Unfortunately, a condo mortgage may come with its own special set of complexities. Here are some basic considerations to keep in mind when considering a condo purchase.
Pre-Qualification and Pre-Approval
One similarity between condo mortgages and home mortgages is the need for shoppers to get pre-qualified and pre-approved. Condo mortgages typically take the form of either conventional loans of FHA loans.
Investopedia notes that conventional lenders usually require a FICO score of 620 or higher. The minimum score for a 96.5 percent FHA loan is 580. In either type of loan, applicants may also need to demonstrate a favorable debt-to-income ratio.
Condo Association Qualifications
The condo mortgage approval dance doesn’t extend only to borrowers; the condo’s home owners’ association must also meet the lender’s requirements. Lenders may require the HOA to show that its members pay their dues on time, that it maintains sufficient insurance, and that it hold reasonable financial reserves.
FHA-approved loans may pose some particularly strict requirements.

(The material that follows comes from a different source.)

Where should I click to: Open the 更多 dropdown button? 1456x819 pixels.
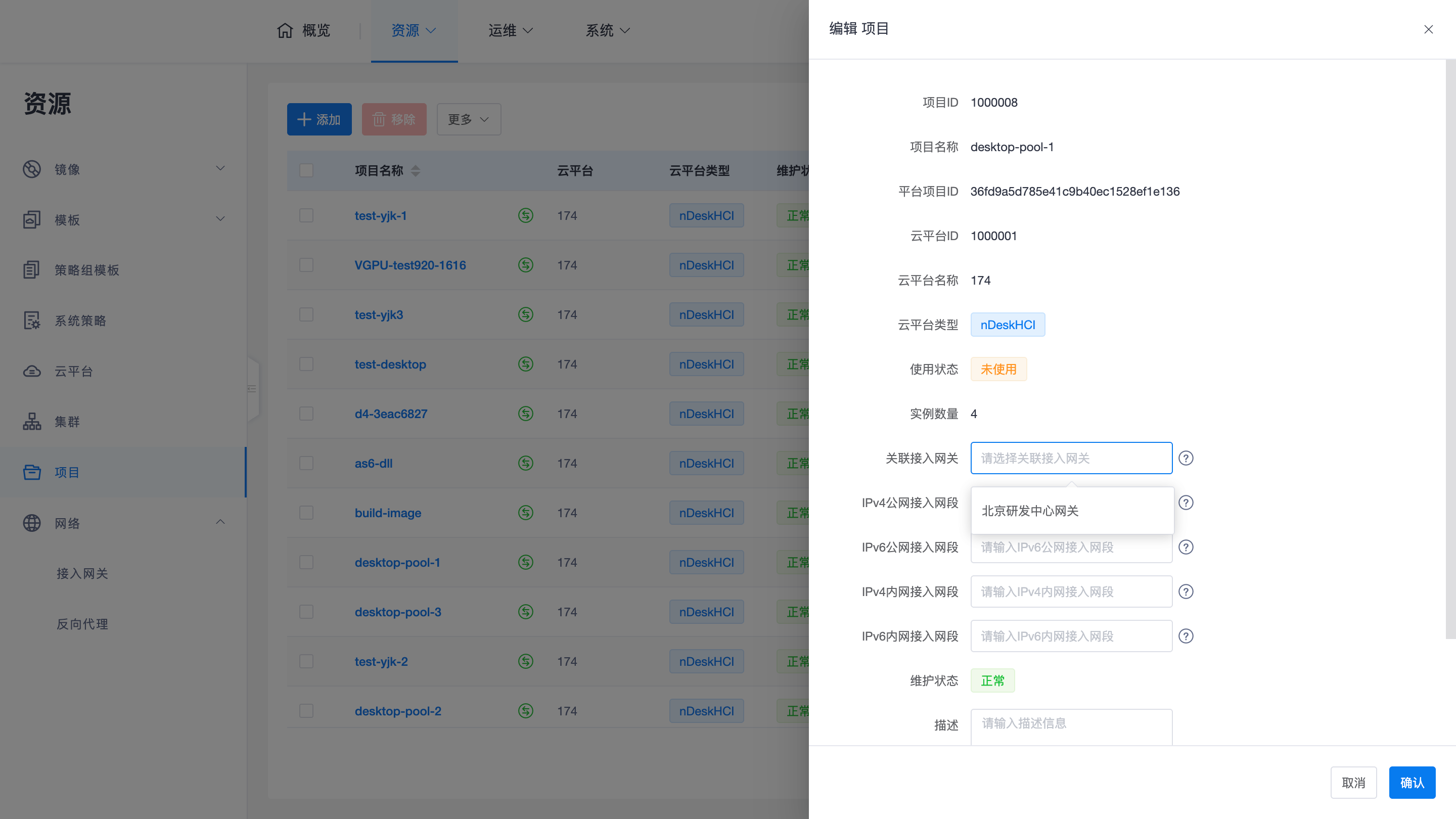[468, 119]
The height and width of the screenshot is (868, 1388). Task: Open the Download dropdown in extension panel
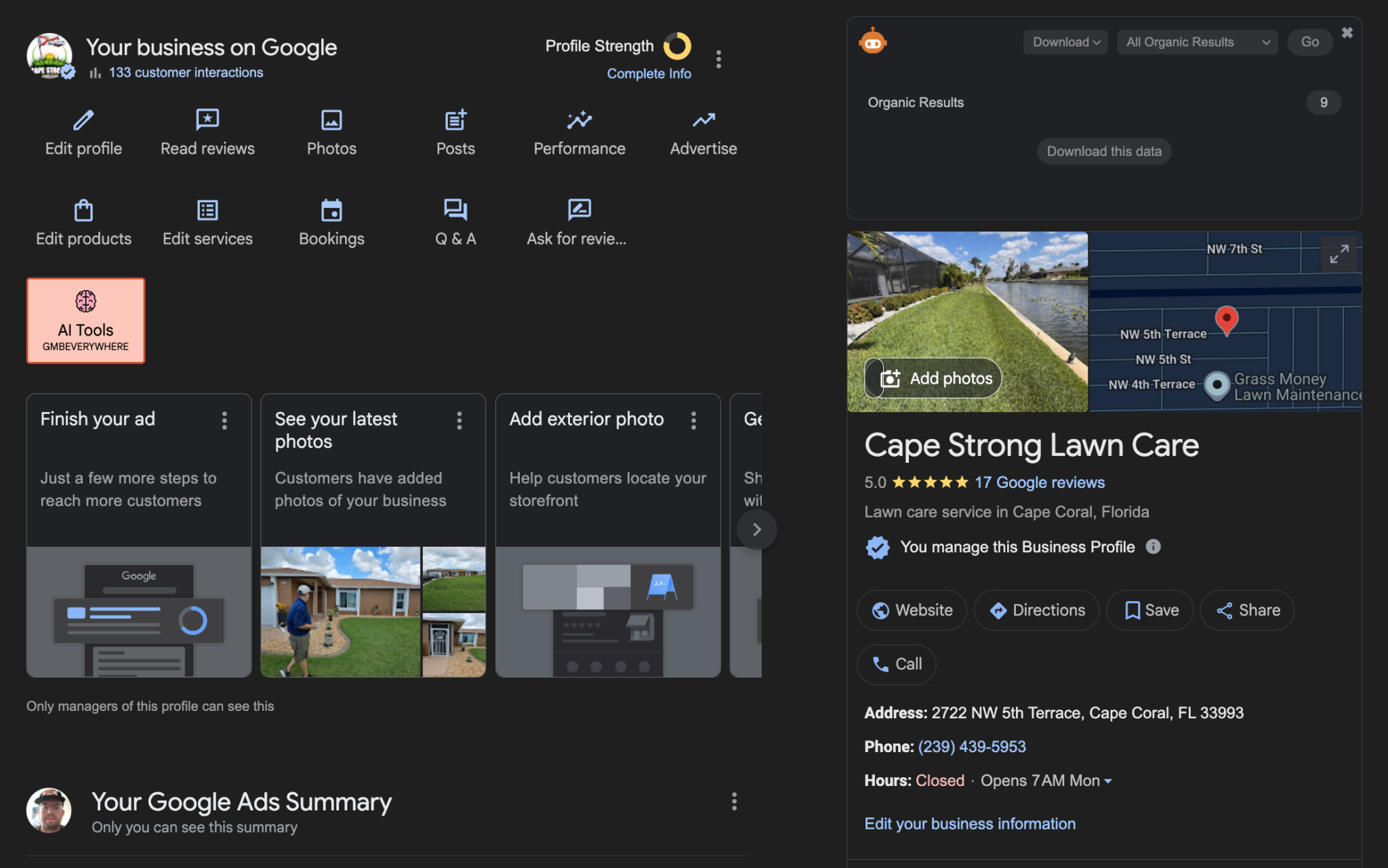(1065, 42)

For instance, MortgageReports.com states that the FHA may require that at least 70 percent of units in a new construction have already been sold; if a condo association is involved, that association may need to confirm at least 50 percent occupancy.
Warrantable vs. Non-Warrantable Condos
Borrowers obtaining a condo through a conventional loan need to understand Fannie Mae or Freddie Mac’s notions of warrantability. A warrantable condo meets the specific requirements imposed by these organizations before they’ll buy the mortgage.
According to U.S. News & World Report, a warrantable condo must feature fully-completed construction, a majority of owner-occupied units, and on-time HOA payments by at least 75 percent of the occupants, among other requirements.
Borrowers seeking to purchase a non-warrantable condo may need to go through alternative mortgage financing options. Small to mid-sized lenders usually offer more flexibility in purchasing these types of mortgages than the biggest banks. But Mortgageloan.com warns that non-warrantable mortgages often impose higher interest rates, larger down payments, and less competitive overall pricing.
It Takes an Expert
The restrictions and requirements associated with condo mortgages call, not only for extra thought from the borrower, but also for a mortgage broker with specific experience in condos. Engaging such an expert can make all the difference between finding that dream residence and getting entangled in nightmarish obstacles.